> PROVIDED MATERIAL
⟨

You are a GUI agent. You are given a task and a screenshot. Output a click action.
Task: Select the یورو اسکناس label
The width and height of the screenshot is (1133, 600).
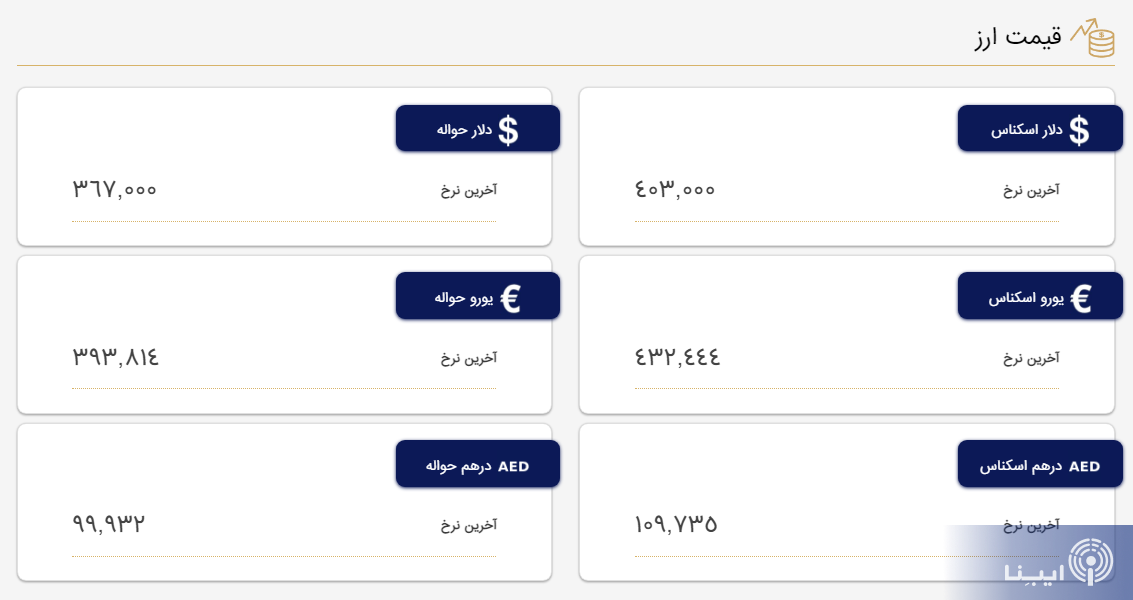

⟩
⟨

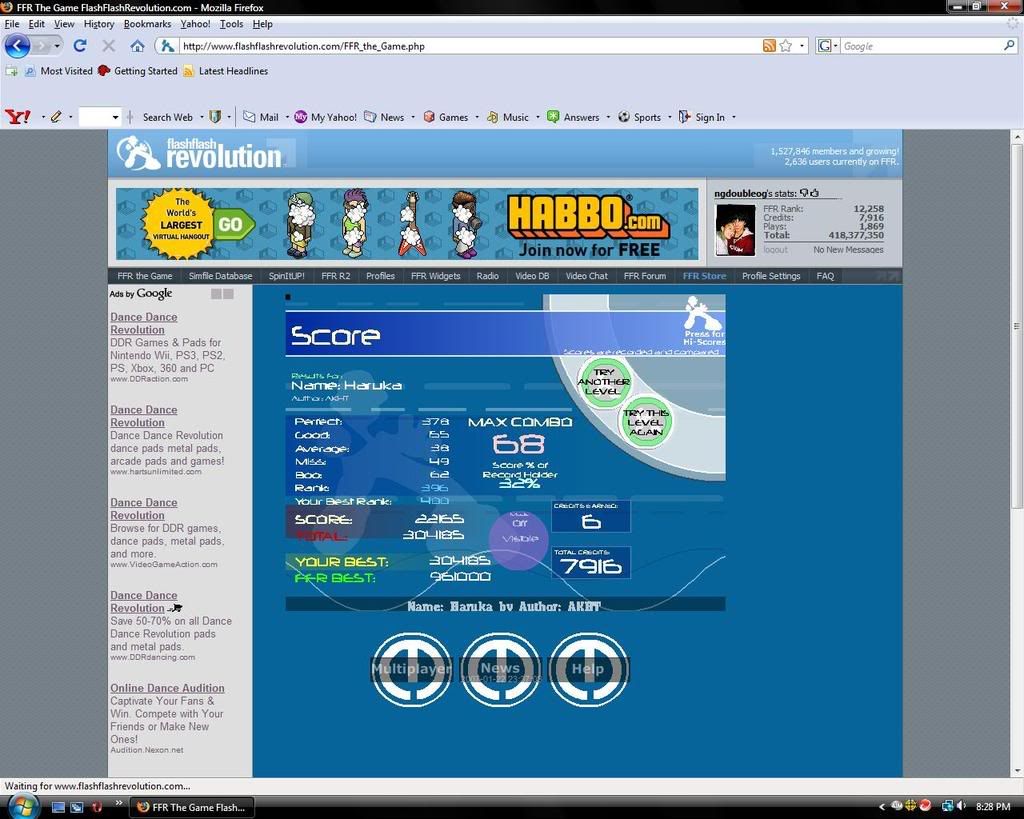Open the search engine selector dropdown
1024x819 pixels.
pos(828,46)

⟩
⟨

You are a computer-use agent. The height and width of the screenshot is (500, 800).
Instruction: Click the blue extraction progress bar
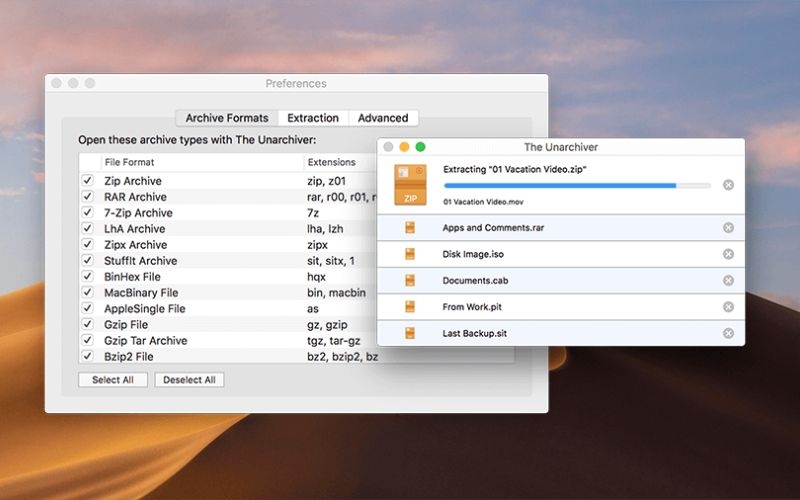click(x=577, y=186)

⟩

> EXERCISE DIRECTIONS
From the records above, print exactly the lines that run from the line with "You are a GUI" to the line with "The width and", inclusive.

> SOLUTION FOR THIS TASK
You are a GUI agent. You are given a task and a screenshot. Output a click action.
Task: Select the یورو اسکناس label
The width and height of the screenshot is (1133, 600).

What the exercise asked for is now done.